試合終了のブザーが鳴ると、佐藤公威は抱え込んだボールを離して両腕を突き上げた。次の瞬間には立っていられず、手で顔を覆って膝からコートへと崩れ落ちる。アウェーの熊本まで駆け付けたブースターの真ん前で突っ伏し、しばらくは立ち上がれなかった。

「いろんなスポーツのハイライトを見てたりして、ああなる方たちがいるじゃないですか。自分はならないと思っていたんですけど、やっぱり本当にすべてを懸けてやってきて、終わった瞬間にブザーが心の糸をほぐしてくれたというか、ほどいてくれたというのがあって、そうなっちゃったんですけど、良かったです」

2017年の夏、島根スサノオマジックがB1昇格を果たした時に、B1の戦いを知るベテランとしてチームを引っ張り、トップカテゴリーに定着させるためのキーマンとして獲得されたのが佐藤だった。しかし、17-18シーズンの島根はB1で歯が立たずにあっさりと降格。もともと、誰よりも責任感の強い男である。自分の役割を果たせなかった、という忸怩たる思いを抱えた1年だった。

ラスト11秒からファウルゲームを仕掛ける相手のプレスを避けて回したボールが、最後に佐藤の手に収まった。どういう思いで最後の瞬間を迎えたのか、佐藤は「覚えてないですね」と笑う。

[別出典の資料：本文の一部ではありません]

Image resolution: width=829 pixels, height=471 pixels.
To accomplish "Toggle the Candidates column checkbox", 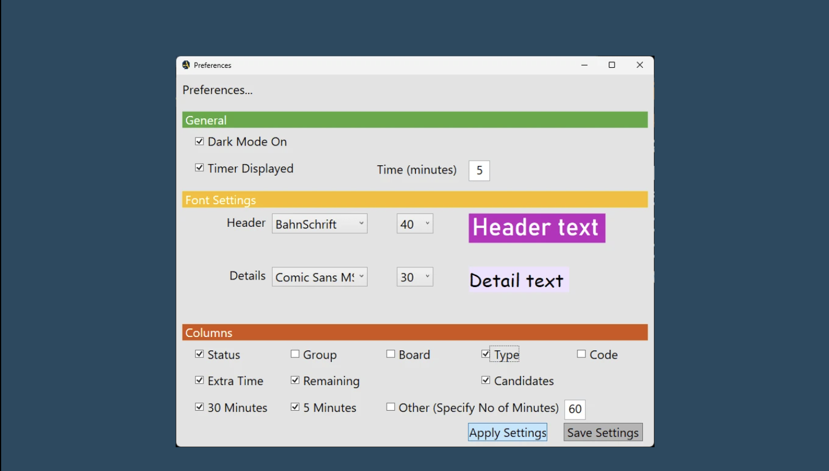I will [486, 381].
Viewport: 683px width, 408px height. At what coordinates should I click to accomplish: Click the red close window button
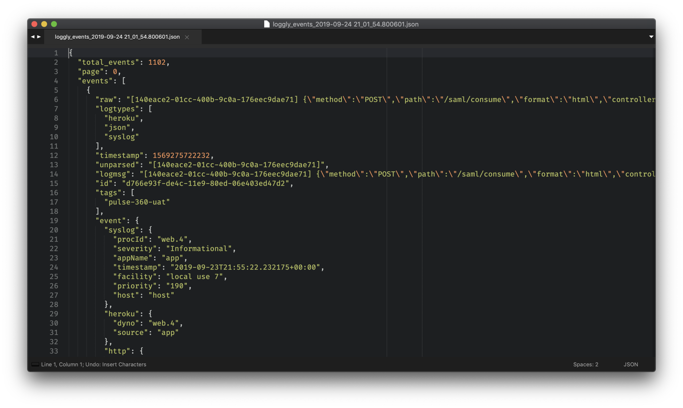pos(34,24)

「ただ、なんか面白いですね。自分たちがB1から落ちてしまって、その責任じゃないですけどB1に戻らなきゃいけない使命があって、そのすべての思いがパスになってこっちに来たのかなって。そういうのもあって感情的になってしまったんだと思います」

佐藤公威

B1への再挑戦の前に「何も気にせずゆっくり寝たい」

同じ責任を背負っていたのが鈴木裕紀ヘッドコーチだ。彼もまた、昇格を決めたチームの指揮を託されたが1年で降格させてしまい、尋常ならざる思いで今シーズンの戦いに臨んでいたのは想像に難くない。佐藤は言う。「選手以上に毎日悩んで、いろんなことを考えられたと思います。僕はユキさんのことも少しは知っていますが、なかなか寝れない人なので、たくさんしんどい思いをしてきたと思うし、去年の悔しさを知っている監督だから本当に勝てて良かった。それが報われて本当に良かったと思います」

シーズンを通して活躍できたわけではなく、自身のパフォーマンスには満足していないという佐藤だが、「選手はみんな毎日毎日本当に練習していたので、その結果が得られたと思います」と激闘のシーズンを振り返る。

それと同時に、意識は早くも島根で最初に託された任務、チームをB1に定着させることへと向いていた。「今日この時点ではうれしい思いしかないんですけど、これから本当の戦いが待っています。B1の恐ろしさは身に染みて経験しているので。これからどうしなきゃいけないのか、しっかり考えて。今はまだちょっと考えられないですけど、数日してしっかり考えたいです」

では、この数日はB1の試練を意識することなく無邪気に喜べるのだろうか。「ゆっくり寝たいです。何も気にしないでゆっくり寝たいですね」と佐藤は言った。B1復帰を決めたにせよ、彼にとってはスタート地点に戻っただけ。本当の責任はこれから果たしていかなければいけないが、少しだけ肩の荷を下ろすことができる。佐藤の長い長いシーズンが、ようやく幕を閉じた。